Having seen the fairly recent “Letters to the Editor” speaking to dyslexia, I began to reminisce about the students I’ve met during the past eight years of volunteering Park City elementary schools.
Over the years, the children I’ve worked with have had a varied range of skill levels. Most of my tutoring has been with first grade students plus others. I noticed the social consequences that affected students who were not able to keep up with the rest of their classmates. Reflecting back, I wouldn’t be surprised if many of these children had a learning difficulty that could have been more specifically addressed.
Screening children for signs of dyslexia or other deterrents is just one step that could help many students. Additionally, a better understanding of a student’s strengths and weaknesses would help the teachers, parents and volunteers guide them toward their strengths.
My philosophy is that all children should be on a beneficial educational and social track from the time they enter school. To me, that means addressing their abilities or disabilities in the very beginning years of schooling. Thus, I am an advocate for “early or earlier detection” of struggling readers. I am not a teacher and never have been. My children grew up outside of Utah. I volunteer in the schools because I am passionate about helping children learn to read and ensuring that they grow up feeling good about themselves.
Park City is known to have a strong school system. Let’s be sure we are helping all of our wonderful children!
A mother responds to the January 20, 2016 letter written by Bruce Margolis.

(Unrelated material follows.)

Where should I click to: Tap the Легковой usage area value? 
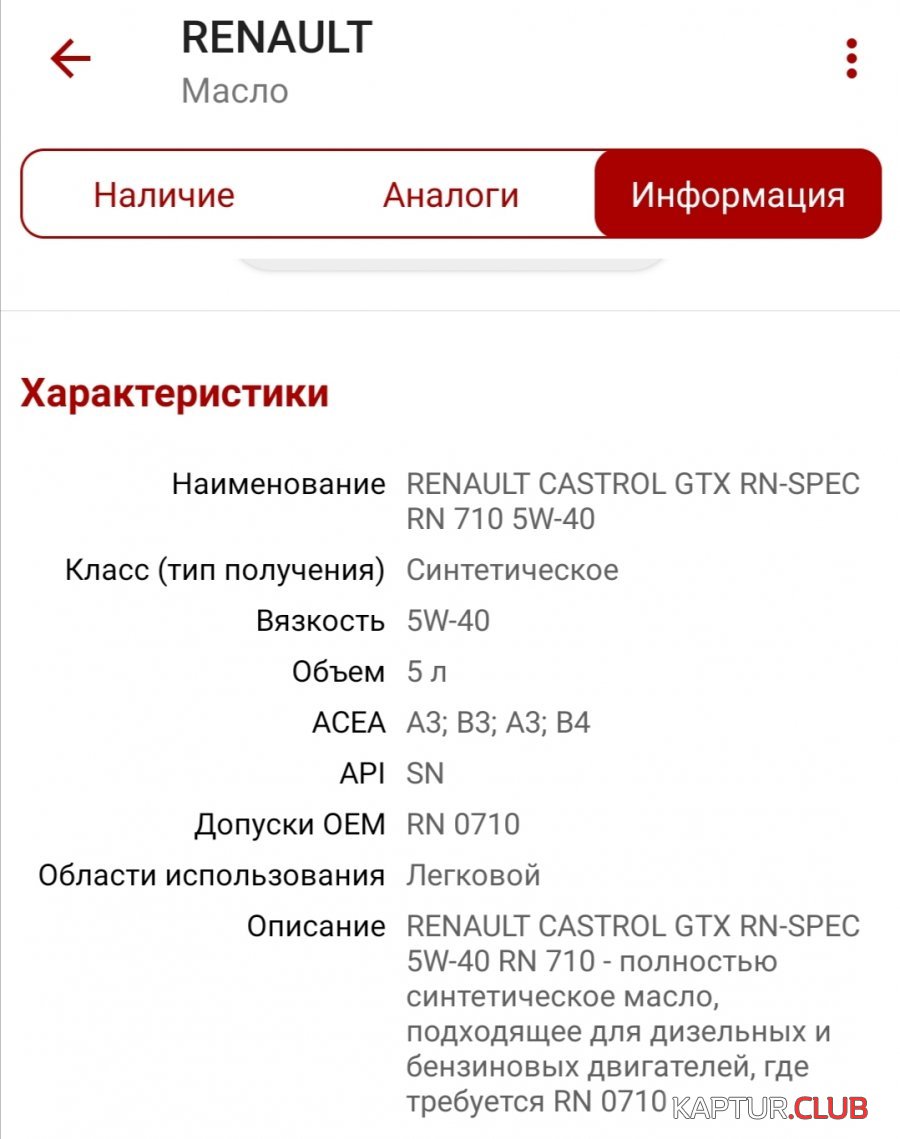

“We found that “special” help from teachers who understood how to teach a multi-sensory method in the regular classrooms. Our kids then had a chance to keep up and actually show that they were learning. At one of our child’s school we had a chemistry teacher who offered multiple ways to show students had mastered the objectives. My kids did not do well on paper tests, but some of these alternative ways allowed my kids to excel along with other students in the class. It’s heartbreaking to hear a child tell you that he or she didn’t know that they were smart. This came after years of being forced to do things in a way that had been extremely difficult for them and once explained differently, it allowed them to excel.”